Beyond reproach

Enforcing the US Foreign Corrupt Practices Act (FCPA) remains a priority for several US regulatory bodies. Given the breadth of its reach, and the stiff penalties for infractions, private equity firms should know the details of the act, and any deal's potential for violating the law.

Paul Berger is a partner in the Washington, DC office and Steven Michaels is a counsel in the New York office of law firm Debevoise & Plimpton. Berger can be contacted at prberger@debevoise.com and Michaels at ssmichaels@debevoise.com

Given the challenging environment for private equity sponsors, the last thing such a sponsor wants now is to buy itself into corruption exposures. For this reason, private equity firms are advised to take note of the raft of recent enforcement actions by the US Department of Justice (DOJ) and the US Securities and Exchange Commission (SEC) under the 1977 US Foreign Corrupt Practices Act, and to carefully consider potential FCPA-related exposures at a potential target early in the deal process. Indeed within the past six months, following a high profile settlement in connection with General Electric's purchase of Vetco International's oil-and-gas service businesses, where private equity was on the sell side, US Attorney General Alberto Gonzales made clear that FCPA enforcement is and will remain a top priority.

Assessing FCPA risk creates a unique challenge in M&A deals because of the broad transnational reach of FCPA, and the sometimes novel way in which the statute imposes civil liability upon corporate parents whose securities are registered with the SEC. But because of the severe consequences of buying or selling assets (such as contracts and customer relationships) that benefit, or have benefited, from corruption, and the difficulty of allocating FCPA exposures as a matter of contract, identifying FCPA-related exposures should be an essential component of due diligence in any multinational M&A deal.

Roots in the 1970s
FCPA was enacted in response to disclosures made in the early 1970s by numerous large US companies of making ?questionable payments? of hundreds of millions of dollars to foreign officials, politicians, and political parties. In response, the US Congress enacted amendments to the US securities laws that (1) prohibit paying bribes to non-US officials; (2) require that a US issuer's books and records disclose, in reasonably accurate detail, the company's transactions and disposition of assets; and (3) require a system of accounting and other internal controls reasonably designed to assure that bribery and other control failures do not take place.

FCPA makes it a crime under US law, and a civil violation, for any covered person or entity ?corruptly? to confer payments or benefits on non-U.S government officials to obtain or retain business or other improper advantages (such as tax or customs rulings). The standard of knowledge required of the covered person or entity is the ?knowing? standard. Conscious avoidance of facts that would cause a prudent manager to believe that there is a risk that bribery is occurring is sufficient to trigger liability.

|---|

** WRITTEN EXERCISE 1 **
Decide whether each statement agrees with the FCPA article: (a) the act dates from 1977; (b) Alberto Gonzales said FCPA enforcement would become a lower priority; (c) consciously avoiding facts is not enough to trigger liability. Answer yes or no for each, and quote the deciding words.
** WRITTEN EXERCISE 2 **
Reproduce the FCPA article word for word from "Assessing FCPA risk" up to and including "multinational M&A deal.".
The material comes from a separate source unrelated to the FCPA article.

** RAW DATA **
|---|

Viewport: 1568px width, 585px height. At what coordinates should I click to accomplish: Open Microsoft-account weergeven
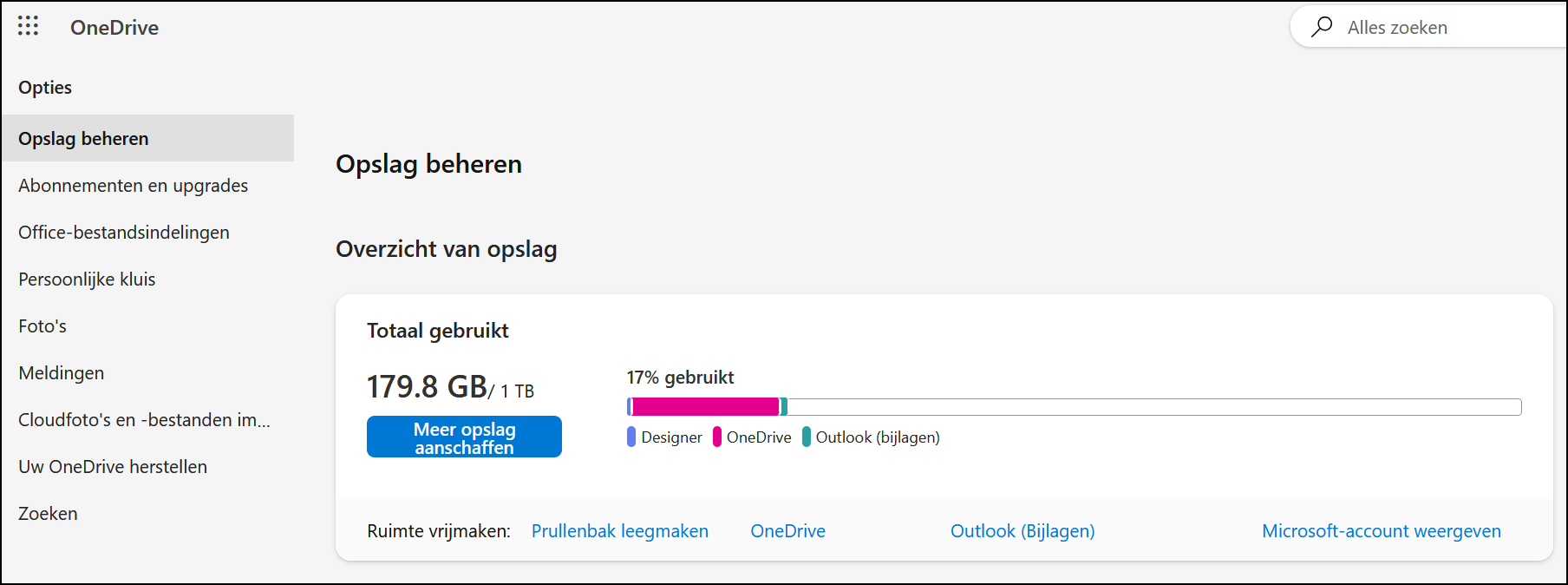pos(1381,530)
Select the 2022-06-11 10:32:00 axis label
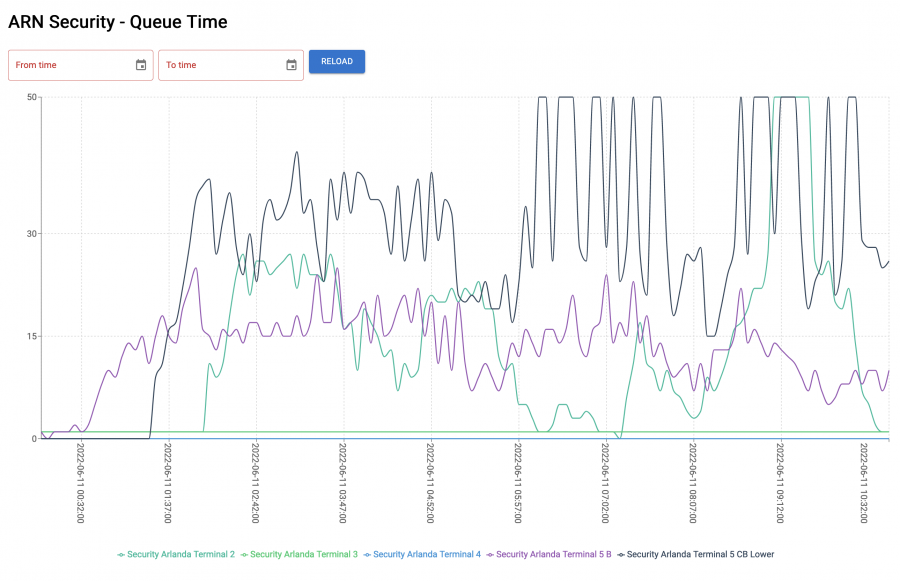 click(865, 488)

|---|

** FULL SOLUTION 1 **
(a) Yes: "the 1977 US Foreign Corrupt Practices Act"
(b) No: "US Attorney General Alberto Gonzales made clear that FCPA enforcement is and will remain a top priority"
(c) No: "Conscious avoidance of facts that would cause a prudent manager to believe that there is a risk that bribery is occurring is sufficient to trigger liability."

** FULL SOLUTION 2 **
Assessing FCPA risk creates a unique challenge in M&A deals because of the broad transnational reach of FCPA, and the sometimes novel way in which the statute imposes civil liability upon corporate parents whose securities are registered with the SEC. But because of the severe consequences of buying or selling assets (such as contracts and customer relationships) that benefit, or have benefited, from corruption, and the difficulty of allocating FCPA exposures as a matter of contract, identifying FCPA-related exposures should be an essential component of due diligence in any multinational M&A deal.